Comey spoke to a group of security-industry professionals at the Orange County Convention Center, three months and a day after the attack.
The head of the National Association of Security Companies asked why the FBI didn’t inform global security company G4S, which had employed Mateen as an armed security guard at Indian River County courthouse until 2013, that he was on the terror watch list.
“When the FBI is investigating someone, it can be perceived as a little disappointing for that employer not to know that a guy is on the terror watch list, especially if he’s an armed security guard,” said Steve Amitay, executive director at NASCO, when Comey took questions from the audience.

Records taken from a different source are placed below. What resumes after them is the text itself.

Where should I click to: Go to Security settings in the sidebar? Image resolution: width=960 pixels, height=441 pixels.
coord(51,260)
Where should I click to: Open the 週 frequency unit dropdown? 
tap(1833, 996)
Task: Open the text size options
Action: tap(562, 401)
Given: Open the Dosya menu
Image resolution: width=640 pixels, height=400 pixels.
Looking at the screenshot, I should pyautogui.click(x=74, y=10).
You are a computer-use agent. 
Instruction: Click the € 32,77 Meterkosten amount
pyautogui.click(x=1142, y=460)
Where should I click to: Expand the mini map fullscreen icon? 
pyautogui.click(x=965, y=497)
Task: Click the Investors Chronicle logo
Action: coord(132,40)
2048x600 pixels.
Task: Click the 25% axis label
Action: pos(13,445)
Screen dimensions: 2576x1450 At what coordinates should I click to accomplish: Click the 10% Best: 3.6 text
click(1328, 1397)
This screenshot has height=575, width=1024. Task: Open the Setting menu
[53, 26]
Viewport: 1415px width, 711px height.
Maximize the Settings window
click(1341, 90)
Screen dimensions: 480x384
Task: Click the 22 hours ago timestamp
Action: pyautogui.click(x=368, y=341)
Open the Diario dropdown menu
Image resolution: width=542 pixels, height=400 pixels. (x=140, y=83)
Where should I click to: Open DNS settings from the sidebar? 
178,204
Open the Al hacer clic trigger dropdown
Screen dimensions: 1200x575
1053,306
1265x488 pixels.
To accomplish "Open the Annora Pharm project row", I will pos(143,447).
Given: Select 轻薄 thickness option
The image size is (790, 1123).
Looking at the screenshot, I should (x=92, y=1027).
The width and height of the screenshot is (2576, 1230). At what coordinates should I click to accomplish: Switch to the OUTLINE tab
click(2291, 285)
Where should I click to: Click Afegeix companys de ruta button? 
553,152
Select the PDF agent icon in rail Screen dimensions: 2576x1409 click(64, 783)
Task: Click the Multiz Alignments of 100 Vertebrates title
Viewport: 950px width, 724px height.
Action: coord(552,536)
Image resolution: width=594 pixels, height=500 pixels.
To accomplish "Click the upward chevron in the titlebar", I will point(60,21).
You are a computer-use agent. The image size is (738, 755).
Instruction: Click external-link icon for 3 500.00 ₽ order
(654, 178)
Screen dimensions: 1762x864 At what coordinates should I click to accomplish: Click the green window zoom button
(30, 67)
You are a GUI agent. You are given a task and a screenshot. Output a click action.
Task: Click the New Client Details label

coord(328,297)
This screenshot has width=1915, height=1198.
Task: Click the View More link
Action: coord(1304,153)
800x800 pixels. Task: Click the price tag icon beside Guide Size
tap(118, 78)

“I don’t think there’s a clean answer,” Comey said. “We have to talk to each other about what is possible.” He said the agency wouldn’t want to damage an innocent person’s livelihood, and would also not want to alert someone who is a “bad guy.”
He continued, “How do we productively have that conversation with their employer, if they’re a security guard, without running afoul of either of those things? We have a legal obligation to protect personal information about people were investigating.”
Comey summed up his perspective by encouraging NASCO to keep bringing up the issue.
“Especially, in the wake of Orlando, I hope you are already talking to our folks of what we can learn to do better,” Comey said.
Afterward Amitay said NASCO has been wanting disclosures about terror investigations for its industry for years, and Orlando just highlighted how important the issue is.
“Security guards have access to sensitive facilities, gas plants, water plants. They are also a first line of defense in many cases,” Amitay said. “The FBI could have put management at Mateen’s company on alert. If the employer wants to fire the person, they could take the heat for that.”
Amitay said he’s not as concerned about people on the terror watch list working in retail or some other profession. He said NASCO has proposed setting up a third party, possibly in the Department of Homeland Defense, who would disclose to employers when a suspect on the watch list works in a sensitive field.
Comey also addressed cybersecurity and data privacy in his comments.
He said encrypted data is becoming a bigger and bigger threat to law enforcement.
“There’s never been unrestricted privacy in the United States. Judges could always compel you to testify or to allow searches. But now a huge portion of American life is off limits (because of encryption),” Comey said.
He said he loves Apple products and realizes that data in Apple’s iCloud is encrypted, but “if we serve them with a search warrant they give us what we ask for.”